[<prev] [next>] [thread-next>] [day] [month] [year] [list]
Message-ID: <20250929133602.32462-1-piliu@redhat.com>
Date: Mon, 29 Sep 2025 21:36:02 +0800
From: Pingfan Liu <piliu@...hat.com>
To: linux-kernel@...r.kernel.org
Cc: Pingfan Liu <piliu@...hat.com>,
Ingo Molnar <mingo@...hat.com>,
Peter Zijlstra <peterz@...radead.org>,
Juri Lelli <juri.lelli@...hat.com>,
Vincent Guittot <vincent.guittot@...aro.org>,
Dietmar Eggemann <dietmar.eggemann@....com>,
Steven Rostedt <rostedt@...dmis.org>,
Ben Segall <bsegall@...gle.com>,
Mel Gorman <mgorman@...e.de>,
Valentin Schneider <vschneid@...hat.com>
Subject: [PATCH] sched/deadline: Derive root domain from active cpu in task's cpus_ptr
When testing kexec-reboot on a 144 cpus machine with
isolcpus=managed_irq,domain,1-71,73-143 in kernel command line, I
encounter the following bug:
[ 97.114759] psci: CPU142 killed (polled 0 ms)
[ 97.333236] Failed to offline CPU143 - error=-16
[ 97.333246] ------------[ cut here ]------------
[ 97.342682] kernel BUG at kernel/cpu.c:1569!

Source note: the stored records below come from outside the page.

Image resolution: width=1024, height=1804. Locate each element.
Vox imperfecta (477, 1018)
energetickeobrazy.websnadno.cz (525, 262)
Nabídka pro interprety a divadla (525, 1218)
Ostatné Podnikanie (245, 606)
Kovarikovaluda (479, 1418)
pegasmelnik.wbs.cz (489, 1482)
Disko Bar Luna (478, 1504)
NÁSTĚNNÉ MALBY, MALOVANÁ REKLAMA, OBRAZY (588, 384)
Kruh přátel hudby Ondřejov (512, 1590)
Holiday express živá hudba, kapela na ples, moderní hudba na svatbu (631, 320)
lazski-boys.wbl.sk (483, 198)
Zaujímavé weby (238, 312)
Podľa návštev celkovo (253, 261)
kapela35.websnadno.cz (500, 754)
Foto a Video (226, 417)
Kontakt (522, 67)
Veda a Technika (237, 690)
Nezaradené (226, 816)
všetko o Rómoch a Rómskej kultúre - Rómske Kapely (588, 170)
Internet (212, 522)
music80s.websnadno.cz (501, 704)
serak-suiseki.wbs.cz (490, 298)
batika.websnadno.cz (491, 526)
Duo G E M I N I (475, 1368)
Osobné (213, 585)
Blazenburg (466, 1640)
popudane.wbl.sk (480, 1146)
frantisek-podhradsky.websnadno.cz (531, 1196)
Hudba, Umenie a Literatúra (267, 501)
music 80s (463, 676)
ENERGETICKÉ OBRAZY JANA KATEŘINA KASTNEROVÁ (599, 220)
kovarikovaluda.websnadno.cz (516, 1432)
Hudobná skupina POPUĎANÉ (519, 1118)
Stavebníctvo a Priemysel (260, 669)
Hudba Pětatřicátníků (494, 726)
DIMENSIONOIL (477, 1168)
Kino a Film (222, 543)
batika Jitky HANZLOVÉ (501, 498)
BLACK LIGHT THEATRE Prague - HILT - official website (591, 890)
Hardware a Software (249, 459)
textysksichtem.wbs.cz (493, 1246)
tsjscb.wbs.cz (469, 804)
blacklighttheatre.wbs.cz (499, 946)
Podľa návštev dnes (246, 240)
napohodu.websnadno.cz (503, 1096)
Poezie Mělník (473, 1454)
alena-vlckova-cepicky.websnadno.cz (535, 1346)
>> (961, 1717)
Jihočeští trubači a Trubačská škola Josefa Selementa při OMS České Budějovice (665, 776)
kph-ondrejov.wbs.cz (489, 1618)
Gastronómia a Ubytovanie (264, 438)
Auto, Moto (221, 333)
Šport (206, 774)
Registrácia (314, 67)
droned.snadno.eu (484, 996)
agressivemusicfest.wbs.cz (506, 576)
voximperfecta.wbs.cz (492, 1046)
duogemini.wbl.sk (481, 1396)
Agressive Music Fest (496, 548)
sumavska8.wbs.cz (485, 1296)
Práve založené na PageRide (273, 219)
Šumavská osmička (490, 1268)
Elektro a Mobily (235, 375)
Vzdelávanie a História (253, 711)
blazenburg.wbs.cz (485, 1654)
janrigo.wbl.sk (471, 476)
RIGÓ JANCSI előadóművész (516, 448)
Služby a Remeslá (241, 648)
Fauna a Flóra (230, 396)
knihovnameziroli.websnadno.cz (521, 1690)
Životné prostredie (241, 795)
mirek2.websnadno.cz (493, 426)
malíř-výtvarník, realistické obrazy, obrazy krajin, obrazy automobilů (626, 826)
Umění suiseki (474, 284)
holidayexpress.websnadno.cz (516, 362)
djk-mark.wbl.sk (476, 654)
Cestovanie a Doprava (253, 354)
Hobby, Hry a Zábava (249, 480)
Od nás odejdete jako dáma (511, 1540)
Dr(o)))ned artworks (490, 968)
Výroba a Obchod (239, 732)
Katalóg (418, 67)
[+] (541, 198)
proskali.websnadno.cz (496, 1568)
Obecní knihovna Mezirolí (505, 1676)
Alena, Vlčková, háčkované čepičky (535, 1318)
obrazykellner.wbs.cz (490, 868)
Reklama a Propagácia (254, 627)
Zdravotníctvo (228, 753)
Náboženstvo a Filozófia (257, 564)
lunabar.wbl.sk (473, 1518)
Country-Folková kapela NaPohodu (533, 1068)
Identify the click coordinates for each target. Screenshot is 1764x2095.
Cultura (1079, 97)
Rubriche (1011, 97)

[ 97.347049] Internal error: Oops - BUG: 00000000f2000800 [#1] SMP
[ 97.353281] Modules linked in: rfkill sunrpc dax_hmem cxl_acpi cxl_port cxl_core einj vfat fat arm_smmuv3_pmu nvidia_cspmu arm_spe_pmu coresight_trbe arm_cspmu_module rndis_host ipmi_ssif cdc_ether i2c_smbus spi_nor usbnet ast coresight_tmc mii ixgbe i2c_algo_bit mdio mtd coresight_funnel coresight_stm stm_core coresight_etm4x coresight cppc_cpufreq loop fuse nfnetlink xfs crct10dif_ce ghash_ce sha2_ce sha256_arm64 sha1_ce sbsa_gwdt nvme nvme_core nvme_auth i2c_tegra acpi_power_meter acpi_ipmi ipmi_devintf ipmi_msghandler dm_mirror dm_region_hash dm_log dm_mod
[ 97.404119] CPU: 0 UID: 0 PID: 2583 Comm: kexec Kdump: loaded Not tainted 6.12.0-41.el10.aarch64 #1
[ 97.413371] Hardware name: Supermicro MBD-G1SMH/G1SMH, BIOS 2.0 07/12/2024
[ 97.420400] pstate: 23400009 (nzCv daif +PAN -UAO +TCO +DIT -SSBS BTYPE=--)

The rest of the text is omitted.